Talend Data Fabric Getting Started Guide

author
Talend Documentation Team
EnrichVersion
6.4
EnrichProdName
Talend Data Fabric
task
Design and Development
Installation and Upgrade
Data Quality and Preparation > Profiling data
Data Quality and Preparation > Cleansing data

The use case explains how to use the Profiling perspective of the studio to analyze customer email addresses and phone numbers. It uses out-of-box indicators and patterns on the columns and shows the matching and non-matching address data.

Profiling Jobs are then generated on the analysis results to clean customer data and monitor its evolution.

You can then use the Data Explorer perspective to browse the non-matching data.

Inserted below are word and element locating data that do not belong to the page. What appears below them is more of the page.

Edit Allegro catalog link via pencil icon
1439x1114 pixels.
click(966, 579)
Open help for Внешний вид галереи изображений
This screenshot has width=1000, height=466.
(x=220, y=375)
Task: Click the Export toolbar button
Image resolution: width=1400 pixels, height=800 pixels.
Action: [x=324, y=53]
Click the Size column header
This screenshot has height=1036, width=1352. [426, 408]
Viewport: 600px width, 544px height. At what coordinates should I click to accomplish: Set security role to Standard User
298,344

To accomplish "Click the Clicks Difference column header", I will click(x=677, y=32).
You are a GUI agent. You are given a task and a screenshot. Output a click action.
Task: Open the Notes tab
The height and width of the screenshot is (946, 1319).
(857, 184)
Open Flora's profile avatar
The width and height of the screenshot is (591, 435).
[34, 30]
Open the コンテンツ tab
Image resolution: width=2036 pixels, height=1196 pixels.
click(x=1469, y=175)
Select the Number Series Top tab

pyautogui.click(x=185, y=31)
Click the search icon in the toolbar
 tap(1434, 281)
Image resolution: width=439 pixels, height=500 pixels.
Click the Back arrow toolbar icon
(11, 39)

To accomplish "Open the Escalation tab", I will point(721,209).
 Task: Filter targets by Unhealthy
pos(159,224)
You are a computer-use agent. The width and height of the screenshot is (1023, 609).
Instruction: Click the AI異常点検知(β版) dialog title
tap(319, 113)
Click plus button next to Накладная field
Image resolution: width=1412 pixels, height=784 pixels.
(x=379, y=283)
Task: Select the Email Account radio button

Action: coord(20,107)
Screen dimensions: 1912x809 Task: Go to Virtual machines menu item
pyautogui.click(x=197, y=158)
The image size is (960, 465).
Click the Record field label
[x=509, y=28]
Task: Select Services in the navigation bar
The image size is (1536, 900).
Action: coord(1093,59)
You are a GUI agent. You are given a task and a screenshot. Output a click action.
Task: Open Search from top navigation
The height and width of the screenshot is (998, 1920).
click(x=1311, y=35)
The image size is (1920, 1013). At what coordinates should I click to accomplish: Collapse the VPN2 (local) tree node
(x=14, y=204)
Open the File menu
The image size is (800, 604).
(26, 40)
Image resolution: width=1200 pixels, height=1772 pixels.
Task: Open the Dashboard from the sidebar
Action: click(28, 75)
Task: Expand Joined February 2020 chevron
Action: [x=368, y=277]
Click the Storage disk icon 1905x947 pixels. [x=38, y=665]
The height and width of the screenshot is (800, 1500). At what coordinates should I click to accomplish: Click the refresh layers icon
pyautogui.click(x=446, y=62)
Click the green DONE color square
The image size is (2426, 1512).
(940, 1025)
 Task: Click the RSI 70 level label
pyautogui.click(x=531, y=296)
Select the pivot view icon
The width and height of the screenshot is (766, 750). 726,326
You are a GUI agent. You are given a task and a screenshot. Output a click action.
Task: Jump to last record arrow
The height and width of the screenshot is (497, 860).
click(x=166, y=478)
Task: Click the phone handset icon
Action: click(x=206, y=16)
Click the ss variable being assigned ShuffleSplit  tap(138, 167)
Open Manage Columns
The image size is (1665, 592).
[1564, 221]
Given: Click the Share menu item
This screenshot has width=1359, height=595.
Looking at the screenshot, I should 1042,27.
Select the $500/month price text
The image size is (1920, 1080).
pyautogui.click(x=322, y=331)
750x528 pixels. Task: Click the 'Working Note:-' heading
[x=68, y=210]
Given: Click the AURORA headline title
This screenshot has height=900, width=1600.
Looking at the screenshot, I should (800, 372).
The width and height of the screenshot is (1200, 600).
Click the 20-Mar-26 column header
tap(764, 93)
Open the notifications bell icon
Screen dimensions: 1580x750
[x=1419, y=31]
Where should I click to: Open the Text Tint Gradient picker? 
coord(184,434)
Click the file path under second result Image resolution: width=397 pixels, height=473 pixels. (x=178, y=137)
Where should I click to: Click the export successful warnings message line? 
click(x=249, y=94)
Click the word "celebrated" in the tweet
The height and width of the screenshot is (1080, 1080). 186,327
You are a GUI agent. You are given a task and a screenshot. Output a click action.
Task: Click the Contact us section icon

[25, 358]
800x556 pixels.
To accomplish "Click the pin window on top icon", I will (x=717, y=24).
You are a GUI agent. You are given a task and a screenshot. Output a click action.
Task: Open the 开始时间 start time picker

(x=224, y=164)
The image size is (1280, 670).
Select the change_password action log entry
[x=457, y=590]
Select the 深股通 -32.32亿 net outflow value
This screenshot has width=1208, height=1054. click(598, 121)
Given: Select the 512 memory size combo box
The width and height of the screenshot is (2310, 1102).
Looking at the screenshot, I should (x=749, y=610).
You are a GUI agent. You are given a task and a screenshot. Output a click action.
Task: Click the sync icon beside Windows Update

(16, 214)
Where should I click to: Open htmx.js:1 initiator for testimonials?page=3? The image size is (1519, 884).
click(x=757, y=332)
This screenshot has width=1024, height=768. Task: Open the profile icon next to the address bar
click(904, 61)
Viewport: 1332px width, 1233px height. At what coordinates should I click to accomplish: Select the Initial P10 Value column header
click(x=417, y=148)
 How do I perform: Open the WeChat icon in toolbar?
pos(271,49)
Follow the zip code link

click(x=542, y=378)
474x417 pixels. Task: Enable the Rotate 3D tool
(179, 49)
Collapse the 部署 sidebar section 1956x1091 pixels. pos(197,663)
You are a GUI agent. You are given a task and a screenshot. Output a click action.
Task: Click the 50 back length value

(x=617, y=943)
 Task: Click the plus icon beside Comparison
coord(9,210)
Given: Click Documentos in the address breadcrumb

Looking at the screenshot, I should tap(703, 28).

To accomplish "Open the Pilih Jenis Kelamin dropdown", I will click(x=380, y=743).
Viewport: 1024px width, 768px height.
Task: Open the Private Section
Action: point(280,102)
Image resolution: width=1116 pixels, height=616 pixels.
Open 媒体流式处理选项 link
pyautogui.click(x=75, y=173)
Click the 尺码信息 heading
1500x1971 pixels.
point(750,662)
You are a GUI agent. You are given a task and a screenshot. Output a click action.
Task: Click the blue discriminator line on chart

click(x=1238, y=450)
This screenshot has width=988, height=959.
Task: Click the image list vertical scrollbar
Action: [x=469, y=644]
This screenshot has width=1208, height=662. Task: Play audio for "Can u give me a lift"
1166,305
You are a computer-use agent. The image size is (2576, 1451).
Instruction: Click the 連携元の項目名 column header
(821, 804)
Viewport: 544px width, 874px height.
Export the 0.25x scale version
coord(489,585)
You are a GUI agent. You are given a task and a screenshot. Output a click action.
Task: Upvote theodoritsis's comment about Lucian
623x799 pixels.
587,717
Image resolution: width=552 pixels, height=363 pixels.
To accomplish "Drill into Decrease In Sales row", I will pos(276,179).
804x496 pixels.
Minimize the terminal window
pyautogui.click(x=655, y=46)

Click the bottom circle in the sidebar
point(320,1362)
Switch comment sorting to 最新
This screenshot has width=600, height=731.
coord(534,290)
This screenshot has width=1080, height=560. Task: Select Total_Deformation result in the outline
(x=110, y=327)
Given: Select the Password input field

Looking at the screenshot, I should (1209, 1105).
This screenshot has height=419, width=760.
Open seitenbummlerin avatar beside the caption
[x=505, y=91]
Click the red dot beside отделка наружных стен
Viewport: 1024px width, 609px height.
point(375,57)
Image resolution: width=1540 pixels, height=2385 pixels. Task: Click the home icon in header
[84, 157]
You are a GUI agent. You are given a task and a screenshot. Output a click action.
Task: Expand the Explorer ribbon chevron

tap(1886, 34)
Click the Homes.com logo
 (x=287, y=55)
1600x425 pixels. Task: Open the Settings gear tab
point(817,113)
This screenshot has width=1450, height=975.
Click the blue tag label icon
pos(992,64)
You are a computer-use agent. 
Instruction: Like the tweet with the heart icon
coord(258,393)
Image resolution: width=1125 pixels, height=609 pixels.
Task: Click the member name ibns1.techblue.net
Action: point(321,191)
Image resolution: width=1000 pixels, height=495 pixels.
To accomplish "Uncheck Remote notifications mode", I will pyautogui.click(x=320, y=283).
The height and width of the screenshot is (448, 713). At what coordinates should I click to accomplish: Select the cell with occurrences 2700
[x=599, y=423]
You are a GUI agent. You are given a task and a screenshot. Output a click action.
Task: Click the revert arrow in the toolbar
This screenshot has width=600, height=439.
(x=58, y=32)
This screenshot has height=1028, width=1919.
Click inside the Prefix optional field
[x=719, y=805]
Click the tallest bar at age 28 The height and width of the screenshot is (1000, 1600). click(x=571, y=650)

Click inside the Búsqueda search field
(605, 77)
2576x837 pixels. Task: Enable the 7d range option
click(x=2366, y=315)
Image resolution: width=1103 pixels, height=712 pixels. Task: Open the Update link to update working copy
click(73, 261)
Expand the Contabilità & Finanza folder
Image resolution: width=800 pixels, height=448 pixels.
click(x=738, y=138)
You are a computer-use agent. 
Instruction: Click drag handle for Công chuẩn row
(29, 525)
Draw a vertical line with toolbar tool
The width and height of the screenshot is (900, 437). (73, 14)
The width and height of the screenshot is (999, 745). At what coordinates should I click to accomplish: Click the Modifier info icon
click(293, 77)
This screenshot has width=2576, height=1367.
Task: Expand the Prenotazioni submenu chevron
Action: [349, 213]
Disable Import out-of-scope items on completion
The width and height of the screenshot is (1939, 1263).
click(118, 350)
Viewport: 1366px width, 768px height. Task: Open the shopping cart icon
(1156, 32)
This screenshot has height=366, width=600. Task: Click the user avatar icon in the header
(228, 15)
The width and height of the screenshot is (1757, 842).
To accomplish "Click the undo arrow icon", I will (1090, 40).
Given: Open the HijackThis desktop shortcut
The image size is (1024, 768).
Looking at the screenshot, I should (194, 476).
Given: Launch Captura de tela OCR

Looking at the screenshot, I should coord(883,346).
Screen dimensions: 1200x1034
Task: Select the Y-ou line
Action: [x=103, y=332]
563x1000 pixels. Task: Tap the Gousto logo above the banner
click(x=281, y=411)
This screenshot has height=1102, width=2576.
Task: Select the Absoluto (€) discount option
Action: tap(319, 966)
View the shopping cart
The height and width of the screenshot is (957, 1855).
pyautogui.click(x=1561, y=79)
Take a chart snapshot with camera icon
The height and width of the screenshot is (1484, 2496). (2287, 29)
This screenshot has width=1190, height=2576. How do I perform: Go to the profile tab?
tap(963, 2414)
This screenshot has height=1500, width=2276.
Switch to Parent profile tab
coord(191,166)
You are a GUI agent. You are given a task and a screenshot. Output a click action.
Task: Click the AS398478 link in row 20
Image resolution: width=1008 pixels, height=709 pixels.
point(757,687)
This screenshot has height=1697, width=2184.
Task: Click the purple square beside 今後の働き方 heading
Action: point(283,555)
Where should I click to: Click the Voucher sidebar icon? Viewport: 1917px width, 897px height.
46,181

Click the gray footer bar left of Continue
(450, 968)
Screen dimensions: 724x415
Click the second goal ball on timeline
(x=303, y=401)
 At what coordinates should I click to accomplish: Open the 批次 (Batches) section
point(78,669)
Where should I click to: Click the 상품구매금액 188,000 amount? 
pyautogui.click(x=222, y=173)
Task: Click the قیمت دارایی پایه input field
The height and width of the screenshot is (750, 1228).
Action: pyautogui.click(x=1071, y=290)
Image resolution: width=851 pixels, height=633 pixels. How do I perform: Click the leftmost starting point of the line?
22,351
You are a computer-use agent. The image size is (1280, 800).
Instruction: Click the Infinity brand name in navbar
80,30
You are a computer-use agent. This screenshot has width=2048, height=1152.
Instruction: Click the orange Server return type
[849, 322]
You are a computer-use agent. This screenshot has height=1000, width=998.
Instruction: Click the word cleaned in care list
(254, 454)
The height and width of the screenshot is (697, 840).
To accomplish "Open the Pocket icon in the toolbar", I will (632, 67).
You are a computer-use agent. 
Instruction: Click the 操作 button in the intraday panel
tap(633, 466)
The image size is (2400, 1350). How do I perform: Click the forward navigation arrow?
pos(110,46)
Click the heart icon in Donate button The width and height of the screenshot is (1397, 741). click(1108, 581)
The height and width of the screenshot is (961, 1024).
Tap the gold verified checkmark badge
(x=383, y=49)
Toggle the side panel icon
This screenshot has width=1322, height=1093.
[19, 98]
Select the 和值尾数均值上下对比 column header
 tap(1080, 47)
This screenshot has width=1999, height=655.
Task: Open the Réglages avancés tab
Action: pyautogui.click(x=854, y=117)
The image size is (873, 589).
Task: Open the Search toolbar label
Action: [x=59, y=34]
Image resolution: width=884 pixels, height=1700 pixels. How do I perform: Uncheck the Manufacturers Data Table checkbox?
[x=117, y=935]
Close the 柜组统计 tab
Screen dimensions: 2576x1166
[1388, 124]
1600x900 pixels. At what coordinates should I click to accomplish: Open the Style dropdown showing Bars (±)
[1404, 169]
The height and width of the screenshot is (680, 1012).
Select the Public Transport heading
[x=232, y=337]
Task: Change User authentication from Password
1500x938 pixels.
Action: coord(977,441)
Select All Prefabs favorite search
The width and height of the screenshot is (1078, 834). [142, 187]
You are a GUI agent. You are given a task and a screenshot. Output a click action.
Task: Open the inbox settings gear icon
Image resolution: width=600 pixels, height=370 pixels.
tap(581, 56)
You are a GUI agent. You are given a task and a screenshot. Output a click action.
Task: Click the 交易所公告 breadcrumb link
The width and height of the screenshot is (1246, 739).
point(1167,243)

The sequence of profiling and cleansing customer data involves the following steps:

Procedure

  1. Create a column analysis on customer email addresses and phone numbers. For further information, see Defining a column analysis.
  2. Connect to the database which holds the customer data from the analysis editor. For further information, see Creating the database connection.
  3. Add indicators to provide simple statistics on data such as row , blank and duplicate counts. For further information, see Setting system indicators.
  4. Add standard patterns against which to match email addresses and phone numbers. For further information, see Setting patterns.
  5. Execute the analysis to show results in tables and charts. For further information, see Showing analysis results.
  6. Access a view of the analyzed data to see invalid records. For further information, see Browsing non-match data.
  7. Generate out-of-box Jobs from analysis results to remove duplicate values from the Email and Phone columns. For further information, see Removing duplicate values.
  8. Generate out-of-box Jobs from analysis results to remove values which do not respect the standard email format or phone number format from the Email and Phone columns respectively. For further information, see Removing non-matching values.